藤川大祐 授業づくりと教育研究のページ

藤川大祐のブログです。千葉大学教育学部教授(教育方法学、授業実践開発)。プロフィールは「このブログについて」をご覧ください。

青少年のLINE利用に関する現状での見解

最近、青少年のアプリLINE利用に関わる問題がさまざま報じられており、学校現場の教員からも児童生徒のLINE利用への対応に悩んでいるという声をよく聞きます。少し前はLINEが不特定の相手との出会いの手段として使われ、児童買春や淫行といった福祉犯事件につながることが注目されていましたが、LINE側が18歳未満の利用者のLINE ID利用制限の方針を打ち出す等、福祉犯対応については進展が見られます。他方で、LINEがネットいじめにつながることが注目されるようになっています。

この問題について意見や説明を求められる機会が多いので、現時点での私の見解を書いておきます。

1)LINEが従来のSNSと大きく異なるのは、「プッシュ型」ということです。SNSであれば投稿を監視し、問題ある投稿を削除する方向での対策が可能でした。しかし、LINEでは発信者がメッセージを送った直後に、受信者の端末にメッセージがダウンロードされることとなります。ですので、投稿を監視して削除するという対応はほとんど意味をなしません。プロバイダ責任制限法でサイトへの人権侵害となる投稿には削除ができること等が定められていますが、LINEではこうした対応がほとんどできないことになります。

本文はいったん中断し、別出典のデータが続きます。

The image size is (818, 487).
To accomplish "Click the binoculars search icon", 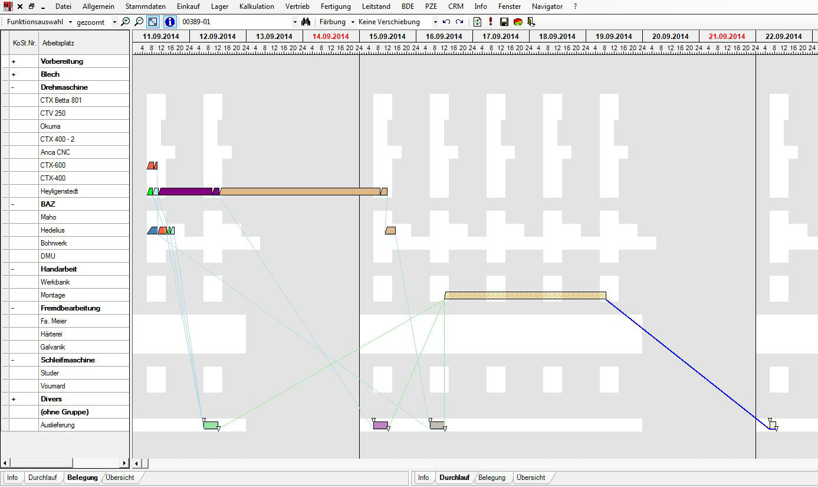I will [x=305, y=21].
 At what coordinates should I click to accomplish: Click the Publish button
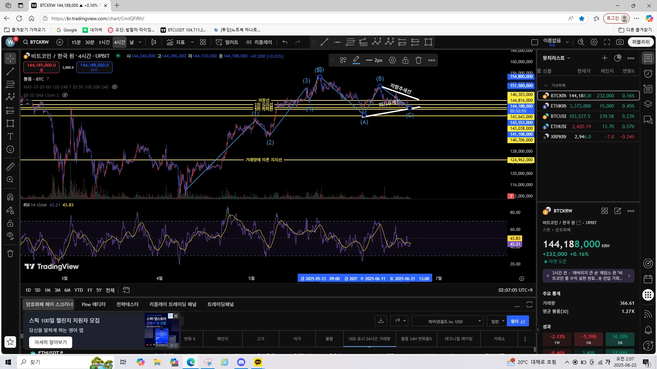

2)LINEは基本的に一対一でのコミュニケーションのツールであり、グループ機能はありますがそれも一対一でのコミュニケーションの延長上にあると考えられます。このため、LINEにおいて通信の内容を監視しようとすれば、それは電話、手紙、電子メール等の内容を監視することとの区別が困難であり、LINEに監視を求めることにはかなりの無理があります。また、外部からネットパトロールをすることもできません。この点で、学校ネットパトロールによってネットいじめを解決するという方向では、LINEに関わるネットいじめには対応できないこととなります。

3)犯罪性がある場合とそうでない場合とを分けてかんがえることが必要です。たとえば、LINEでのやりとりが恐喝に使われているとか、LINEで児童ポルノが送信されているといった問題があれば、しかるべき手続をとって警察が捜査することは現状でもかなりできるでしょう。曖昧な点や不足があれば、議論して制度を整えることは難しくないはずです。他方、仲間はずれ等に犯罪性はないでしょうから、内容を確認して対応することは非常に困難です。

4)ネットいじめの実態については、定期的に調査がなされるべきです。おそらく現状でも、把握されているネットいじめ年間約3000件の中で、ネットパトロールによって発覚したケースは少数でしょう。教師や保護者が児童生徒から話を聞いたとか、たまたま会話が耳に入ったとか、あるいは体調不良を訴えてきた子どもから聞いたといった形で発覚することが多いと考えられます。調査をした上で、効果的な対策を検討する必要があります。

5)いじめ全般がそうであるように、LINEが関わるネットいじめに関する対策も、学級の中でのコミュニケーションを充実させる方向が有効にあると考えられます。LINE(のようなアプリ)でのコミュニケーションからいじめが深刻化していく様子をドラマ教材にして、ドラマを視聴して学級で話し合うといった教育が必要です。ネットで攻撃されて大きなトラウマを負って苦しんでいる人の話や、ネットでの攻撃で検挙された加害者のその後のような話も教材化されるとよいでしょう(交通安全対策のように)。こうした授業(そして、保護者対象の啓発)が全国各地の学校でできるような環境整備が求められます。

6)LINE側のシステムの修正で状況の改善がはかれるのであれば、LINEに対して提案することも考えられてよいでしょう。たとえば、深夜までの利用で問題ある投稿が多くなるのであれば、年齢に応じて深夜の利用を制限することはできるかもしれません。子どもたちにたくさん議論してもらい、そこから出てきたものをふまえて、改善できるところを探していくことには意義があります。

以上です。この件について取材依頼等がある場合には、上記をふまえていただければ幸いです。